İnsan hayatının
belli dönüm noktalarında ani, büyük anlamlı niyetler
eder.Ve o kesin niyetler, o anda kabul olur.
Bilmeden o sert virajlarda bir şeye niyet edersiniz. Söz
keskin bir kılıç gibi herşeyi yarar geçer. İşlem hemen
başlar.Siz henüz işin farkında bile değilsinizdir.
Kendinizi bilmek
istersiniz, çünkü etrafınızdaki hiçbir şeyi
değiştiremeyeceğinizi anlamışsınızdır. Üstelik, hem
değiştiremezsiniz hem de en yakınlarınızla imtihan
olursunuz. Sizin canınızı en çok ne acıtırı tabii ki
size en yakın olanlar bilebilir. Siz de onları en kolay
yaralayabilecek formülleri bilirsiniz zaten. En büyük
–en acımasız savaşlar duygusal savaşlardır.
##########
Yapılacak iş — Hayatın dönüm noktalarındaki niyetleri ve yakınlarla yaşanan duygusal savaşları anlatan metnin devamını, son cümlesinden sonrasını yazarak sürdürün.

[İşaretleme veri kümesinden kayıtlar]
##########
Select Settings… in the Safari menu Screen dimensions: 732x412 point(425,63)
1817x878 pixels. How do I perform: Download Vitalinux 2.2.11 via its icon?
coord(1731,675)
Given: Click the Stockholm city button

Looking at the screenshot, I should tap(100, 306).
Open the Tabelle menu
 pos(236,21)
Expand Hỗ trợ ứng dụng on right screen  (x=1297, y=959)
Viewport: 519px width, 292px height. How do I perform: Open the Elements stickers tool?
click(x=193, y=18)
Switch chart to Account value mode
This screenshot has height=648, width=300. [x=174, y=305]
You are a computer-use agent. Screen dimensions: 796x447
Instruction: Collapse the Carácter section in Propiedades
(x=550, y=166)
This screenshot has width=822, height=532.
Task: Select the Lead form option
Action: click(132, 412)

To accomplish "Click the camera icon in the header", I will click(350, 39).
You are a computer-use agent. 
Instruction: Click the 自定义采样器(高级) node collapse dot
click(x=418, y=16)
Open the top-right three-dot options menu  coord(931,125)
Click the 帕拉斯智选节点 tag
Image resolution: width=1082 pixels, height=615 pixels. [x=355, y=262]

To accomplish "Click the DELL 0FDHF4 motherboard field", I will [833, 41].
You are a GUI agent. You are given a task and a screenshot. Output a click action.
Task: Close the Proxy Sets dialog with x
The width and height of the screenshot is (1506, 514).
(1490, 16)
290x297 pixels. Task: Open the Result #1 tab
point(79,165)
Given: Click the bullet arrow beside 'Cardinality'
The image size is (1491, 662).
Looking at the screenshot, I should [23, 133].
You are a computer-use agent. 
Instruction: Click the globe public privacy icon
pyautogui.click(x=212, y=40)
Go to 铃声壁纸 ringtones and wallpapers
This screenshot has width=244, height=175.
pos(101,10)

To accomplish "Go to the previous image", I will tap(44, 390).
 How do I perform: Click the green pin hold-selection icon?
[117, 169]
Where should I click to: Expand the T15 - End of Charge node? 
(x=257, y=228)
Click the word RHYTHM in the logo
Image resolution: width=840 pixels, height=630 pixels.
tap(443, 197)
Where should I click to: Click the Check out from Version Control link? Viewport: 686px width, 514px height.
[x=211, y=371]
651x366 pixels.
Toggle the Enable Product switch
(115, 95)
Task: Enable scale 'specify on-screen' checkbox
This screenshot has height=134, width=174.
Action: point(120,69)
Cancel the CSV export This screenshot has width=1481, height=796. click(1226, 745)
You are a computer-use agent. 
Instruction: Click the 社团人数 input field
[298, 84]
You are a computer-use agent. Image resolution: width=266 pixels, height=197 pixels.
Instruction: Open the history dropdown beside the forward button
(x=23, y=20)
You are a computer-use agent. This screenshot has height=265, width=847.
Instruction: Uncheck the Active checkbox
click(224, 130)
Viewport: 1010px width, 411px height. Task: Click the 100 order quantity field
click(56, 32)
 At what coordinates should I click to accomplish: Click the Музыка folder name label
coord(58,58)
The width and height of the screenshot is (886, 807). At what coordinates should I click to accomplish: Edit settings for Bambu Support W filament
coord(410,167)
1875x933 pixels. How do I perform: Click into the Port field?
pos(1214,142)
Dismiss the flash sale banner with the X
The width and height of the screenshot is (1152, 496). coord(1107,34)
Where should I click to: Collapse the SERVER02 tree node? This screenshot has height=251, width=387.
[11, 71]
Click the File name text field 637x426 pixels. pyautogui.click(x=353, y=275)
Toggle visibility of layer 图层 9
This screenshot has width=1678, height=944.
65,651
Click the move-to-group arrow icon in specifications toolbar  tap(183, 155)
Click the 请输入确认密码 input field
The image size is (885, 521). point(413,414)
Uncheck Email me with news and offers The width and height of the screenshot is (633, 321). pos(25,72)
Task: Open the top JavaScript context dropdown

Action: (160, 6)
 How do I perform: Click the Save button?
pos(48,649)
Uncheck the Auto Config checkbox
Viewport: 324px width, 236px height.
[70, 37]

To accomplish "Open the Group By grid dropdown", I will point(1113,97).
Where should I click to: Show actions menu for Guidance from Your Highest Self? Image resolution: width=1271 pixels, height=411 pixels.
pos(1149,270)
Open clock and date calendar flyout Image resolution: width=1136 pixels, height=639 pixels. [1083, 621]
##########
Görevin sonucu —
Malınızla, canınızla, eşinizle, çocuğunuzla,
yakınlarınızla, ilminizle, duygularınızla, vb.
imtihan dünyasıdır ya .
Bir de üstelik
Hızır’ın gemiyi delmesi gibi madde ve mana gemileriniz
delinmiş defolanmışlardır. Artık hiç kimsede kusur ve
ayıp da kolay kolay göremezsiniz. Çünkü en büyük utanç
ve günah sizin kendinizdedir. Bu kendinize dönmeniz için
gereklidir. Temizleyici gözyaşları için gereklidir.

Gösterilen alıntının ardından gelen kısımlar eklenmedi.